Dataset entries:
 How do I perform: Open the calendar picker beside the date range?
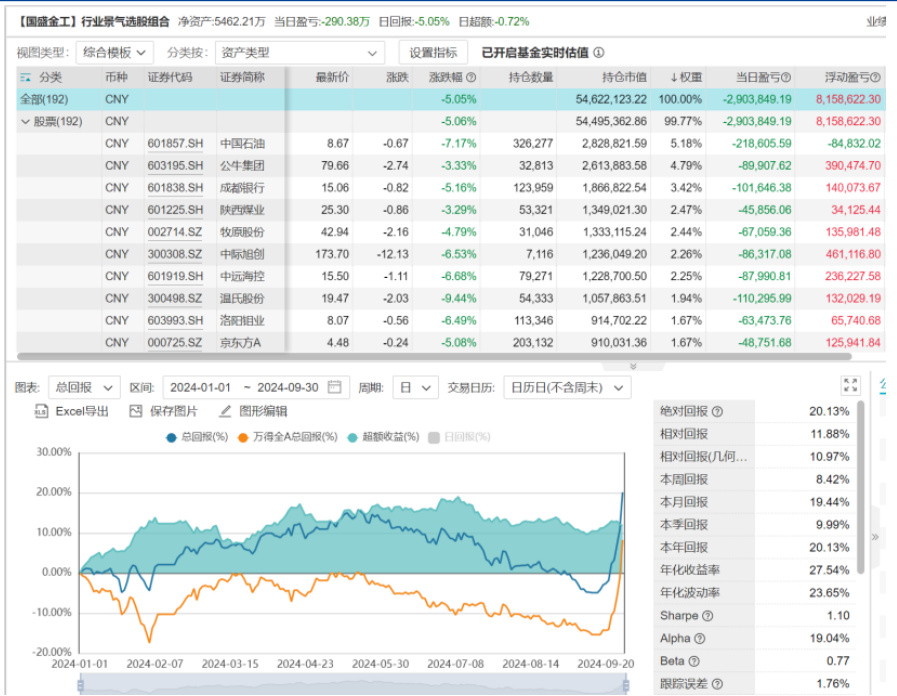tap(334, 387)
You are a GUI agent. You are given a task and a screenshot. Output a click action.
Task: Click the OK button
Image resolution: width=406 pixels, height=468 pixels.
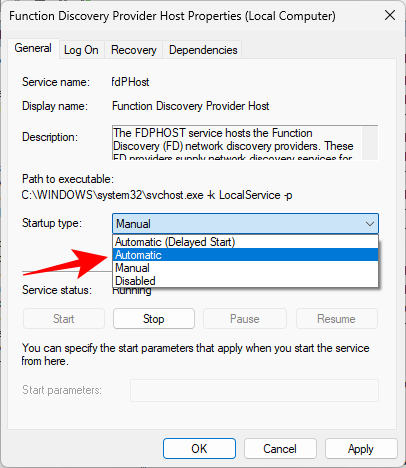pyautogui.click(x=199, y=449)
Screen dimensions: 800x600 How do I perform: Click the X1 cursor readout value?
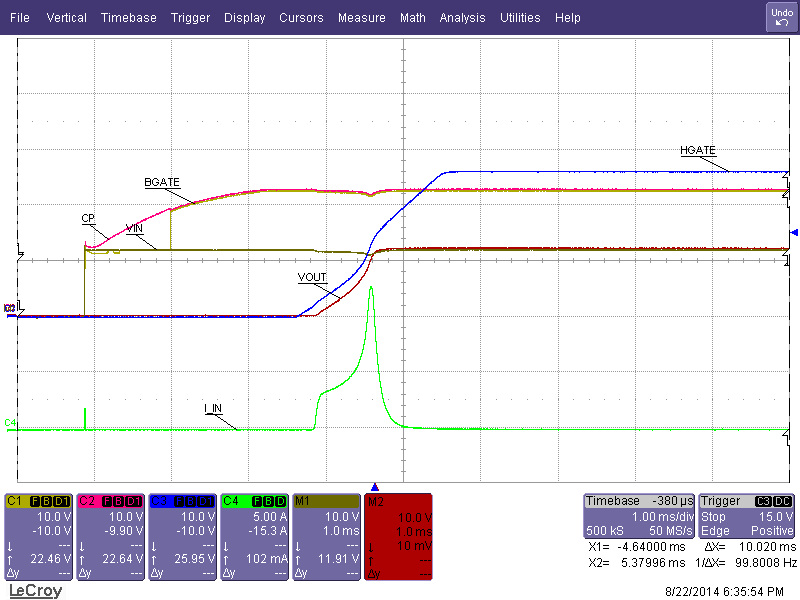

### WHAT YOU HAVE TO DO
Output only these lines, word for word: the line containing "Image resolution: width=406" and every line after it through the last line of the data. Omit the pictures.

### RESULT
Image resolution: width=406 pixels, height=468 pixels.
pyautogui.click(x=199, y=449)
Screen dimensions: 800x600 How do I perform: Click the X1 cursor readout value?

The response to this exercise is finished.